Pues se equivocan. Como la esposa de Barclays y su hija suben sus fotos a las redes sociales, los espontáneos las reconocen desde lejos y las sorprenden en el bar del hotel, en el vestíbulo, incluso en los baños. Son peruanos, ecuatorianos, venezolanos, españoles, colombianos, chilenos. Viven en esa ciudad, Ginebra, y son pícaros para sortear la férrea vigilancia del hotel. Cuando Barclays baja por fin, anonadado de pastillas, hinchado de chocolates, lo asaltan con efusión de afectos, abundancia de regalos y pedidos urgentes de fotos (pero sácate el sombrero, sácate los anteojos, agáchate un poquito). Si bien viven en Ginebra o alrededores, no son del todo suizos y añoran sus tierras de origen. Regalan casi siempre cosas para comer. Barclays está obeso y sus lectores y espectadores saben que ama los chocolates, más todavía si son suizos. Barclays termina entonces desayunando en el bar del hotel con seis, ocho, diez personas, y es como si estuviera haciendo una tertulia para la radio o un programa itinerante de televisión.
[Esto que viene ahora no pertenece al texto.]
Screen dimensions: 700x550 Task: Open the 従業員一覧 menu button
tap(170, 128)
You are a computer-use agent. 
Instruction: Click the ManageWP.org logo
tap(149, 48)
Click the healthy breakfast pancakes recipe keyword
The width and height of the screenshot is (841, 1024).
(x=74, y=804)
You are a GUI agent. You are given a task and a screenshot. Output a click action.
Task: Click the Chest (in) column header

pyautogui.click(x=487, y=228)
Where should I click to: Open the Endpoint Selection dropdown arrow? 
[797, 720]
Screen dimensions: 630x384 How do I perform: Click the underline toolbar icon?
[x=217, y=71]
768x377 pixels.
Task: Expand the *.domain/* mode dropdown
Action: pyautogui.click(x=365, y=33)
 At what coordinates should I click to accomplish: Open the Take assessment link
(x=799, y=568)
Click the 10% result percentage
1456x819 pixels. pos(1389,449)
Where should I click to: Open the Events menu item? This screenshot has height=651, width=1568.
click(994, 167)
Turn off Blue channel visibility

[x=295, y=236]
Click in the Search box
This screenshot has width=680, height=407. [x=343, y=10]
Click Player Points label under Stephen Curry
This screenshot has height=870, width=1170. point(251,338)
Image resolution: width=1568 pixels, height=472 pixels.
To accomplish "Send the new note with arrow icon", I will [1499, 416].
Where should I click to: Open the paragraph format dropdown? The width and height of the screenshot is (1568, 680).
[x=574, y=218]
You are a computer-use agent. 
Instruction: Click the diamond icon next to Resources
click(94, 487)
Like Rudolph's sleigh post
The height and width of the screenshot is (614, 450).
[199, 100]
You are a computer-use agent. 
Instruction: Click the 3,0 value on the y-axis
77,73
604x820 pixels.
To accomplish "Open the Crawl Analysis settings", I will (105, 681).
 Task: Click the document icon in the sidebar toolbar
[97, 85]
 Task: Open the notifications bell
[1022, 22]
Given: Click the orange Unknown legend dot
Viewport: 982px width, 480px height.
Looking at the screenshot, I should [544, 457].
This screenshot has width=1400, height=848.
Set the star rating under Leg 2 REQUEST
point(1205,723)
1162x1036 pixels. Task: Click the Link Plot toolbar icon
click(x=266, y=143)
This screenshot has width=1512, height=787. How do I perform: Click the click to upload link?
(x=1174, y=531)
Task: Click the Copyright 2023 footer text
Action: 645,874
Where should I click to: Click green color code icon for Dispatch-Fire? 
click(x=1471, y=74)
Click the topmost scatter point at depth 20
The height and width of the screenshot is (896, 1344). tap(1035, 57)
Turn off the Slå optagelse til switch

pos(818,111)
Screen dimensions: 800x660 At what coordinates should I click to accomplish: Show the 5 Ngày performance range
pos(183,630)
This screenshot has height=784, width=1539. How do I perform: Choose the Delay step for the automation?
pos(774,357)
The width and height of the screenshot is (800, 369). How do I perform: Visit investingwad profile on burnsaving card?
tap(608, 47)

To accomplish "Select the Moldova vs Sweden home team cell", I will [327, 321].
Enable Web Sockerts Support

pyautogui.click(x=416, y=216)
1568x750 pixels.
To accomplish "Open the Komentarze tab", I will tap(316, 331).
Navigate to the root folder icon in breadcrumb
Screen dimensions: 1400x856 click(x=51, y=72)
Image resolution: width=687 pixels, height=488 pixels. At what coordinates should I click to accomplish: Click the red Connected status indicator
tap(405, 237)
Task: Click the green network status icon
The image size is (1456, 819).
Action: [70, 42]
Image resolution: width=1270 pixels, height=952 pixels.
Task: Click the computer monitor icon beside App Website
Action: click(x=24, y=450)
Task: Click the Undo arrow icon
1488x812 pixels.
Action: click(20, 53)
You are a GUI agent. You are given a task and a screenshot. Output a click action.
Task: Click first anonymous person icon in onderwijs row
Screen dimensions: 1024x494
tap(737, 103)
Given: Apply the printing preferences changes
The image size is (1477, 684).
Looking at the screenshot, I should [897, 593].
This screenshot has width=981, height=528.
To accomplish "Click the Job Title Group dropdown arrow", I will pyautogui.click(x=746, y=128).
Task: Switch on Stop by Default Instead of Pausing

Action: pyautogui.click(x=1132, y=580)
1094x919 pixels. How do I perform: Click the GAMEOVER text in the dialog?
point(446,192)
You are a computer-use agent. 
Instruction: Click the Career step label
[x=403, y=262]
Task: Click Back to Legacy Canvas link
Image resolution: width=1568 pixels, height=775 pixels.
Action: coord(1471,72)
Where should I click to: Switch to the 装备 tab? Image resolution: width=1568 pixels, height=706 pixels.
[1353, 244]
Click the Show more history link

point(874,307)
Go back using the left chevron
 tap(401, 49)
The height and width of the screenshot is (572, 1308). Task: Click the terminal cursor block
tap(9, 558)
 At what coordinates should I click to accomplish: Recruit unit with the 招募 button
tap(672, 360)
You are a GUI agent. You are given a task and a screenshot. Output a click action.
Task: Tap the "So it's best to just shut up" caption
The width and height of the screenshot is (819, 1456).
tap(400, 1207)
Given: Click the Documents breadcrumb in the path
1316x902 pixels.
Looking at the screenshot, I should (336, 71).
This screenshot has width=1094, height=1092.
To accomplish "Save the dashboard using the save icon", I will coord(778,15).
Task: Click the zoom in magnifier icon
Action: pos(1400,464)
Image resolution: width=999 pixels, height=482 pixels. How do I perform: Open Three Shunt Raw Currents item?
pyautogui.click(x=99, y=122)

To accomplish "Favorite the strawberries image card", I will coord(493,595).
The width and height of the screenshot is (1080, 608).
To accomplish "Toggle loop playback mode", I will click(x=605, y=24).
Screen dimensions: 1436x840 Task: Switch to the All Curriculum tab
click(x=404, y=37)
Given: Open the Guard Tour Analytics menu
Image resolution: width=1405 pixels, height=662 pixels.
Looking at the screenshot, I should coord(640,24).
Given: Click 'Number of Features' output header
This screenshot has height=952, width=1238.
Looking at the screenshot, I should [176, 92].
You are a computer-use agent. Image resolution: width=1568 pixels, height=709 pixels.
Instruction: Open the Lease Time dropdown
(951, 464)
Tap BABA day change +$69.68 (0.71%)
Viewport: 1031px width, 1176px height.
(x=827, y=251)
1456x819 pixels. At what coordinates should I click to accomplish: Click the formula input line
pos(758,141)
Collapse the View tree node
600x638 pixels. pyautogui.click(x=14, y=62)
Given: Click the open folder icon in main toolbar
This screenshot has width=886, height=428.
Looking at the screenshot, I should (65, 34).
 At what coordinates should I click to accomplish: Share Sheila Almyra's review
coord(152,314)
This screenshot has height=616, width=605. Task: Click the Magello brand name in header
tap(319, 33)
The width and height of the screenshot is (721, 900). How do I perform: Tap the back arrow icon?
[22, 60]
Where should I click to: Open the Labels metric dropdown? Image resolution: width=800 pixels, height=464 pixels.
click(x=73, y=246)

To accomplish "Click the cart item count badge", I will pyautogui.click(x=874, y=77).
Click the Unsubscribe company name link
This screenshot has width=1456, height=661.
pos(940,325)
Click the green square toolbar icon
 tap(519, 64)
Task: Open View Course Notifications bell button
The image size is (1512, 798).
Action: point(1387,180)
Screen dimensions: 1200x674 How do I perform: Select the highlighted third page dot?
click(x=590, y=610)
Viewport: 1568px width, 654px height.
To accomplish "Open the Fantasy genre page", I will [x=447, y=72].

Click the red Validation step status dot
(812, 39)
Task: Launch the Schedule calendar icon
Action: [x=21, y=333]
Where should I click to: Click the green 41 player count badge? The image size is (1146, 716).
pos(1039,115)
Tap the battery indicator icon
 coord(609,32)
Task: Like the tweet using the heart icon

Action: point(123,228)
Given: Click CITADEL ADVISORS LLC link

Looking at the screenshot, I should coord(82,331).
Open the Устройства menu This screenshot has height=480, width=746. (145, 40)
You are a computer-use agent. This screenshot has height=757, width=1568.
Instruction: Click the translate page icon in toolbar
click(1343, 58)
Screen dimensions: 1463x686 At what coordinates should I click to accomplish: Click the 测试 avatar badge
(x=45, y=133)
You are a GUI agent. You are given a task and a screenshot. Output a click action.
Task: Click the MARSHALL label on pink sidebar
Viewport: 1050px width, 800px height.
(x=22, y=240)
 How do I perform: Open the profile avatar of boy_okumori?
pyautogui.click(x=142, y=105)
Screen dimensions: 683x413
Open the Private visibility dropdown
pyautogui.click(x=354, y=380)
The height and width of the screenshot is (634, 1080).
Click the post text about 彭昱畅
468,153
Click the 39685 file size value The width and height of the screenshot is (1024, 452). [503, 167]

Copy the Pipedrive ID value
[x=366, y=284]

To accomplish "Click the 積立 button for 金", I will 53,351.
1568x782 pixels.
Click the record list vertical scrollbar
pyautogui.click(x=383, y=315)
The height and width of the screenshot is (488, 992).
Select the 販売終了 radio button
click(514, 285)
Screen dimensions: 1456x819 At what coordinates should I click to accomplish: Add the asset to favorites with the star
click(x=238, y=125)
Se siente querido. Se siente leído. Se siente acompañado. Se siente exitoso. Pero, sobre todo, se siente gordo. Gordo y cansado.

Caminando los Barclays hacia el cementerio de los reyes para visitar la tumba de Borges, unos hermanos portando una bandera llaman al escritor a los gritos, se quejan de que los han echado con malos modales del hotel, mintiéndoles, diciéndoles que Barclays no está alojado allí, que no se encuentra en la ciudad, que no existe, que es una criatura diseñada por la inteligencia artificial, y a continuación, vengándose de esas asperezas, se hacen fotos con él, quien suspende la respiración para meter la panza o contraer el abdomen, y le piden que firme la bandera. Enseguida Barclays agravia la bandera con su firma vacilante, mientras ellos hacen fotos.

Más tarde, Barclays y su familia visitan una relojería y preguntan por el precio de los relojes usados. Barclays queda espantado. Cuestan miles de francos suizos: los más baratos cuestan cinco o seis mil francos, y son de segunda mano. El escritor sufre entonces un leve vahído, el preludio de un soponcio, y ruega que le sirvan una coca cola para no desfallecer. Todo es caro, obscenamente caro. Al volver al hotel, encuentran a un español y su novia china, quienes aguardan pacientemente para hacerse las fotos tan deseadas. No dejan regalos ni piden plata. La china no tiene idea de quién es Barclays y lo mira como si mirase una palmera, un cactus, una rara, lánguida flor.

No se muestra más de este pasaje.